A key question for anyone reaching retirement is: how long will my savings need to last? Most of us cannot know how long we personally will live. Using part or all of your pension pot to buy an annuity removes the risk of outliving your savings.

An annuity works by pooling together a group of people of similar age. The excess money left over when someone in the pool dies younger than average is used to fund the ongoing income to people who live longer than average. As with all insurance, with hindsight some people will have claimed (in this case, received income for a long time) and others will not, but all will have had the peace of mind that their income would have carried on however long they lived.

A graph showing life expectancy demonstrating a 65 year old man has a nine per cent chance of living to 100, and a 65 year old woman has a 14 per cent chance of becoming a centenarian. There is no data for people outside the gender binary.

The cost of an annuity depends not just on how long people will live on average, but also on long-term interest rates. Since the global financial crisis, interest rates, and therefore annuity income, have been dismally low.
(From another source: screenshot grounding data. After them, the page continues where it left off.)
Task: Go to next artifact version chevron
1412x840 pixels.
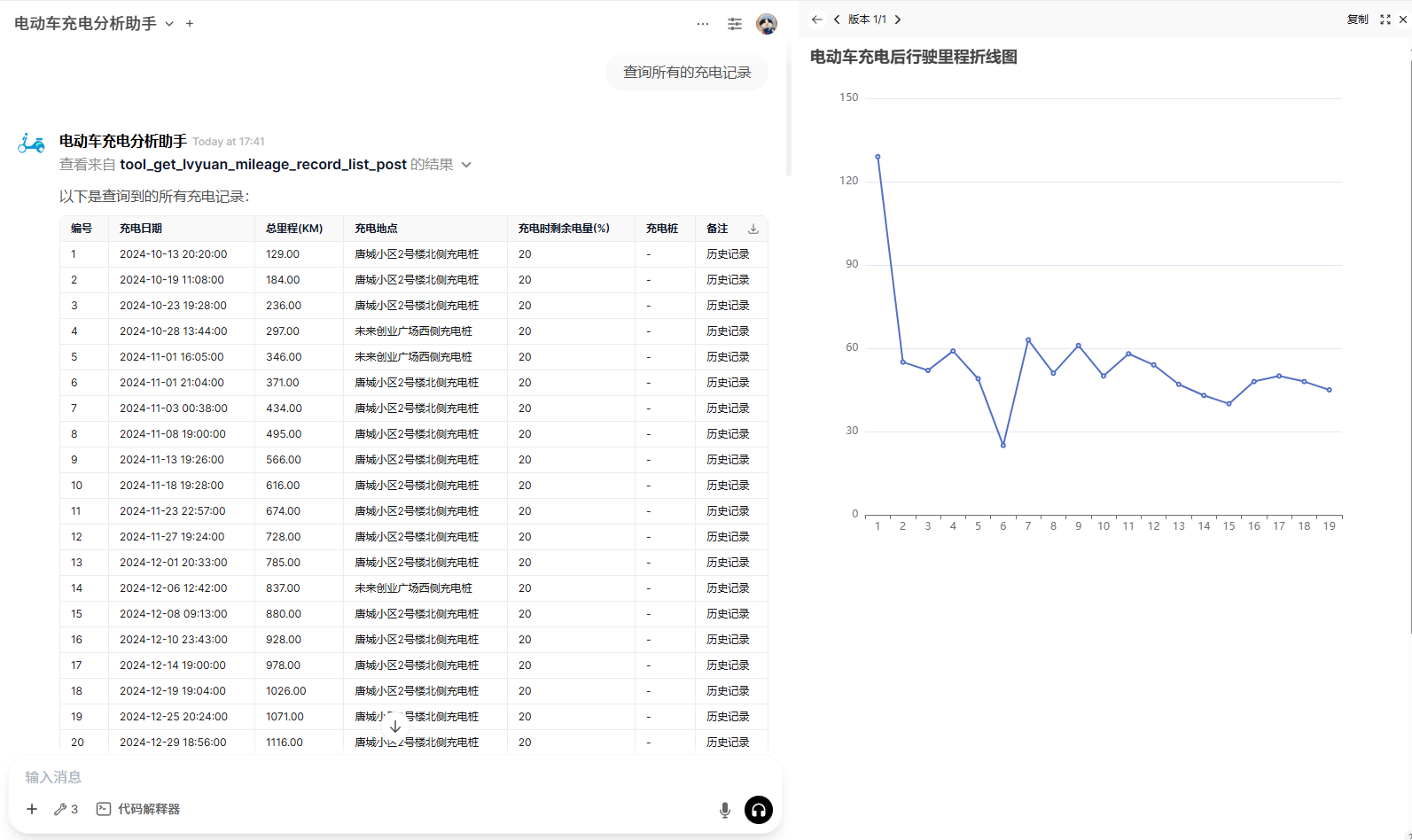Action: (x=898, y=19)
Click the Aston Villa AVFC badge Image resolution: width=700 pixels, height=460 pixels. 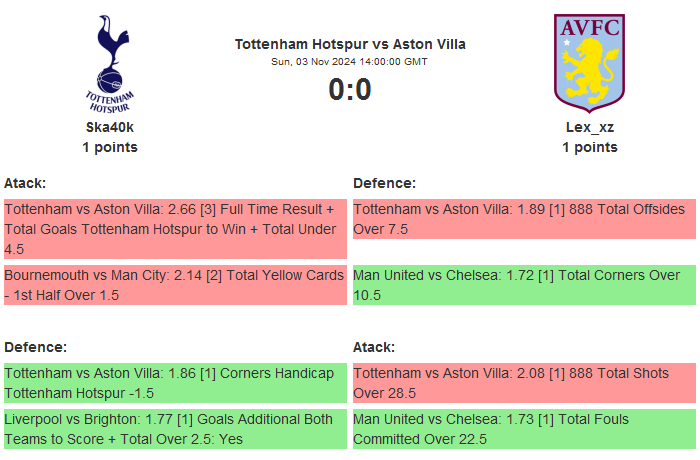pyautogui.click(x=589, y=62)
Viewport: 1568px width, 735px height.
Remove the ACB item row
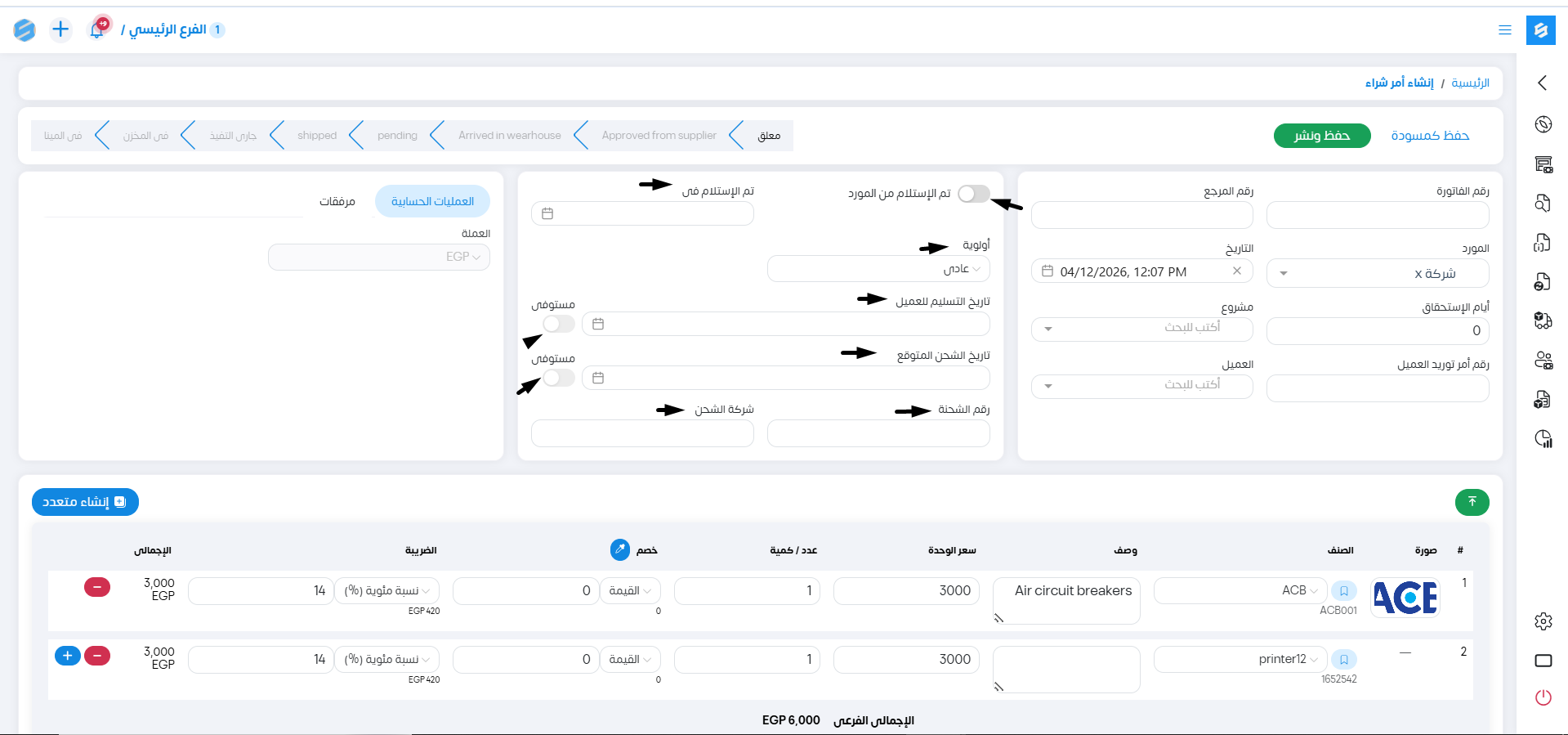pyautogui.click(x=97, y=587)

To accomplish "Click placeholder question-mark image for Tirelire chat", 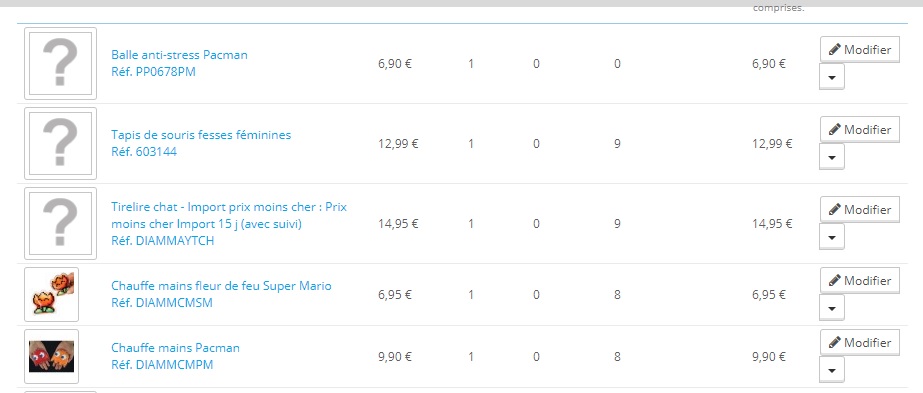I will click(61, 224).
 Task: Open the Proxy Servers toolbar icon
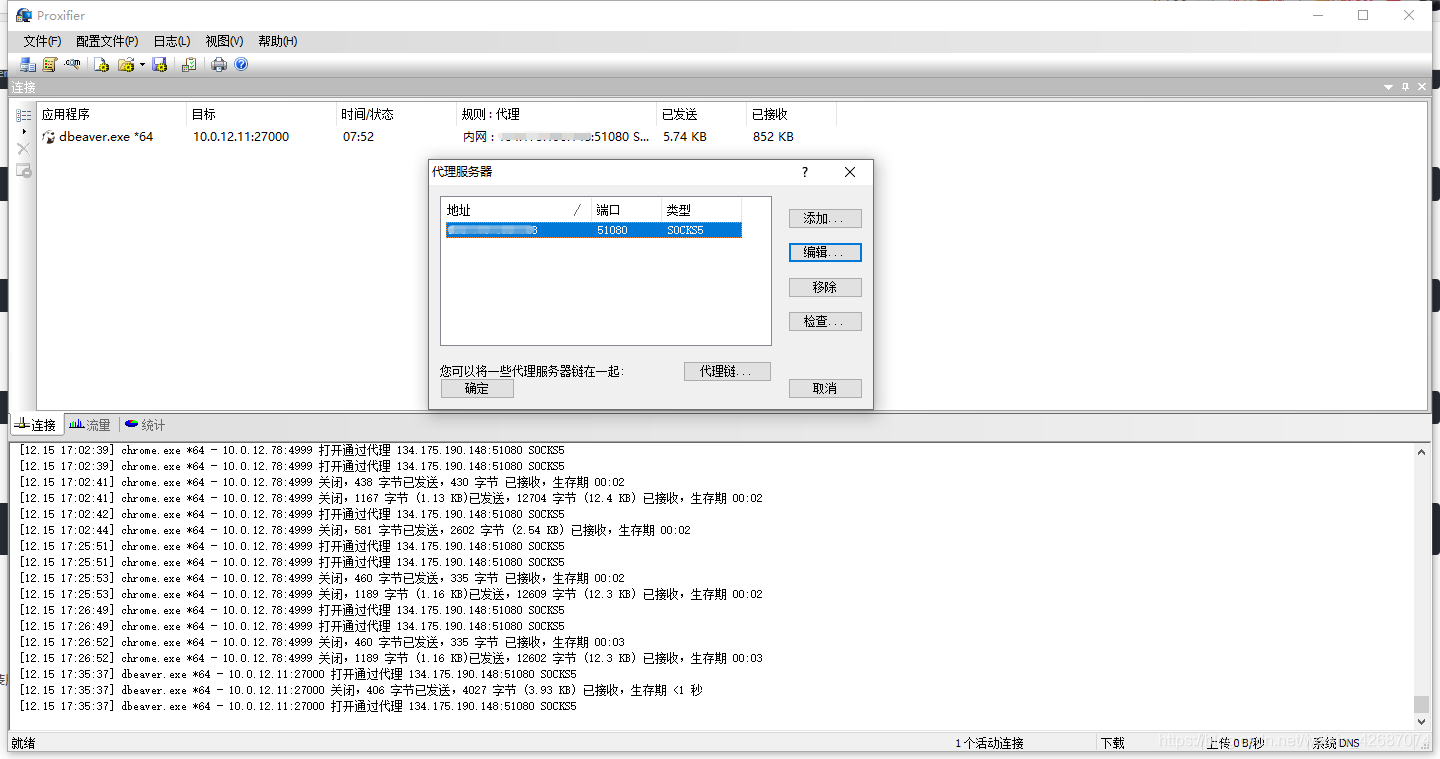click(x=27, y=64)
Once bought, an annuity cannot be reversed. So until now, if you’ve bought an annuity when rates were low, you’ve been locked into a low income for life. The new measures offer an escape route from this low income – but at what price?

Buying and selling

Under the new measures, the annuity will not be cancelled. Instead, you’ll be able to sell it to a willing buyer. The buyer will then receive the income from the annuity for as long as you live. When you die, the buyer’s income stops.

It follows that the buyer will want to estimate how long you will live before making you an offer. So, it seems likely, that anyone wanting to sell an annuity will be required to provide medical evidence before a price can be set. Since buyers are likely to be cautious and there will be some charges for administering the deal, you could end up being paid a lot less for your annuity than you might expect and certainly less than it would cost you to buy the income back.

Buyers are expected to be big institutions, such as insurance companies and pension funds. Osborne acknowledges that buying second-hand annuities would not be suitable for personal investors “owing to the complexity and difficulty in determining a fair price”. This complexity and difficulty – particularly over-estimating how long the original policyholder might live – was why in 2011 the similar sale of second-hand life insurance policies (so-called “death bonds”) was dubbed by the Financial Services Authority, then the UK financial regulator, as “toxic” and banned from sale to mass-market investors.

If the uncertainty over pricing second-hand annuities makes them unsuitable for private investors, it’s hard to see how the same problems will not beset the annuity sellers.

The government has said that its new Pension Wise service will provide guidance and that it will be working with the Financial Conduct Authority (the current UK financial regulator) to support annuity sellers. Given the personal nature of selling your retirement income based on your expected lifespan – and the inherent difficulties of calculating this – the small print of selling on existing annuities is likely to be very difficult. So the freedom that these new reforms bring will be complex and would-be annuity sellers will need good advice that goes beyond the mere guidance that Pension Wise can provide.